Maryland baseball, despite dropping the three-game set to Ole Miss a week ago, enjoyed an offensive explosion against Rebels’ pitching. The Terps scored 23 runs in the series, pairing home runs and extra base hits with patient at-bats that often turned into walks.

But the fourth matchup between the two this season became a pitcher’s duel, one that Maryland starter Jason Savacool lost. The Terps’ offense mustered a season-low one run against the same starting pitcher they tagged for three over four innings a week ago.

Savacool received minimal run support as an admirable start became his second loss of the season. Maryland (4-5) dropped its opening game of the Cambria College Classic in Minneapolis, 5-1, losing for the fourth time in its last six contests. 

“I’ve loved the way we’ve competed,” coach Rob Vaughn said. “Just been on the wrong side of things at the end more times than we’ve been on the right side.”

The Terps didn’t tally their first hit until the fourth inning as Jack Dougherty put them down with ease, finishing the first three innings with six strikeouts.

Maryland’s best chance came in the seventh inning. The Terps loaded the bases with only one out, chasing Dougherty and bringing premier hitters Matt Shaw and Nick Lorusso to the plate.

[Maryland baseball loses rubber match against Ole Miss, 18-8]

Shaw went down swinging and Lorusso popped out, ending the prime opportunity.

“You have bases loaded one out and we don’t cash in, we don’t get anything, which is what hurt there against a good team,” Vaughn said.

Matt Woods, who entered the game still searching for his first hit of the season, finally broke his team’s scoreless drought in the fourth. He was previously hitless in his first 15 plate appearances on the season before an RBI single evened the game at one run apiece.

Dougherty sent six Terps down on strikes in the first three innings, four of them swinging as they struggled to adjust to his fastball and offspeed pitches. His six innings set a new career high and his seven punchouts tied his previous best.

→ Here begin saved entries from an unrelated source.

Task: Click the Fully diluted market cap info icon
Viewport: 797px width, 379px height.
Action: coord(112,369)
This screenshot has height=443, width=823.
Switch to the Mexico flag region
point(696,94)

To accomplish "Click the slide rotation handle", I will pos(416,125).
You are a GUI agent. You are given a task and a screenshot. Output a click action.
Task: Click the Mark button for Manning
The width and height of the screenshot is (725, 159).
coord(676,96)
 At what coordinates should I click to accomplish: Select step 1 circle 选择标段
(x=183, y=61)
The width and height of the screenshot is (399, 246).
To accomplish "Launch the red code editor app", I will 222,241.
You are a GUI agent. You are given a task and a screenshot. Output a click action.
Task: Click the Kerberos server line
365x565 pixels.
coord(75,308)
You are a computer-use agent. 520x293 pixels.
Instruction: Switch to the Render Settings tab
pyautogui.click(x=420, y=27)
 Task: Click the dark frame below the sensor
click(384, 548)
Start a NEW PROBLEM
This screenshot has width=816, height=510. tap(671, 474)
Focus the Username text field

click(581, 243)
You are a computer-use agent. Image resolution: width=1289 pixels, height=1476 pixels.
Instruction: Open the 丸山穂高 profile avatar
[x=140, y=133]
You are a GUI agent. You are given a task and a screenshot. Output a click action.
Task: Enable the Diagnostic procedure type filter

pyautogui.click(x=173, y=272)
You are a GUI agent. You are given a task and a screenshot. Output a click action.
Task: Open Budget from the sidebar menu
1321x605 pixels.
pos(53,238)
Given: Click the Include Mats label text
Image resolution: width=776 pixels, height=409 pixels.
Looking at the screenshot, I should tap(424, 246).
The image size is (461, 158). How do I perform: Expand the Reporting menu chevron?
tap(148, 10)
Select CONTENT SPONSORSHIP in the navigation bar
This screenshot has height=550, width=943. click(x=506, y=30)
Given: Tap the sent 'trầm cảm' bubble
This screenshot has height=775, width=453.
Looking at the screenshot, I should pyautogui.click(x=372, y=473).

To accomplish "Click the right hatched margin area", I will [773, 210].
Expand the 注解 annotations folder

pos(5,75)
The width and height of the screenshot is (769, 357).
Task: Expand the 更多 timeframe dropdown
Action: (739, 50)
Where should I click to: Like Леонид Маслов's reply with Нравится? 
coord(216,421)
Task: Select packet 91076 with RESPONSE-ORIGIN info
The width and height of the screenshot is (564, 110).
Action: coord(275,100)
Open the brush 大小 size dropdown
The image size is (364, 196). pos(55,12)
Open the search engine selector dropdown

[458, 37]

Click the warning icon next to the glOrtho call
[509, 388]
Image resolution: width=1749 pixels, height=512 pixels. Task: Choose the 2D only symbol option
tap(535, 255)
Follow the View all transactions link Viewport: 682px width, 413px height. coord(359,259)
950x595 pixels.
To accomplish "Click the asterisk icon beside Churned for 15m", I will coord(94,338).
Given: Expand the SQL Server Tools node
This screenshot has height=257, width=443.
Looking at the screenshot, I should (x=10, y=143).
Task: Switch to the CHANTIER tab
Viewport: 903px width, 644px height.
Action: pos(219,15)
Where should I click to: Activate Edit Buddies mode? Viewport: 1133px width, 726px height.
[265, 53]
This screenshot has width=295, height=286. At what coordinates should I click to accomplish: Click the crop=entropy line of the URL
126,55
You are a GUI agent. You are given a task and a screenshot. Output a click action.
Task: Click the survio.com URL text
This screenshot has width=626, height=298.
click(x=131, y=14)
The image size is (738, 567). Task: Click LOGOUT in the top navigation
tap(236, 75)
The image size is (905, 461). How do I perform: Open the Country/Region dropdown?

“Dougherty was unbelievable tonight,” Vaughn said. “He had really, really good stuff.”

Little help from his offense meant Savacool had to be almost perfect, a near-impossible task against a lineup like the Rebels’.

The junior kept Ole Miss (8-2) scoreless through three of the first four innings, the only misstep coming on a second-inning leadoff home run. Savacool, usually a strikeout pitcher, collected 13 of his 15 outs off balls in play.

“It could have gotten messy and [Savacool] didn’t let it,” Vaughn said. “He was outstanding.”

[Jason Savacool, early offense push No. 13 Maryland baseball to 9-2 win over No. 4 Ole Miss]

But his second homer allowed, a two-run shot in the fifth inning to the deepest part of the reconfigured U.S. Bank Stadium, gave the Rebels the lead and the runs they needed to win.

The Terps’ bullpen stepped in after Savacool exited after five innings and three runs allowed but they too couldn’t hold down the Rebels. A two-out, two-run single in the ninth inning put Maryland in an even deeper hole, one that grew too large for a struggling offense to fight out of.

Vaughn intended to use last weekend’s series as a test to see where his program stood against one of the nation’s top teams. His Terps failed in that series, losing two of three. They got a second chance on Friday but again came up short against the defending national champions.

“The biggest test, and this is why you play a schedule like this, is can your guys just continue to operate, can they continue to show up and block out everything and just go play baseball, or do they let the frustration mount?” Vaughn said. “That’s what I want to see.”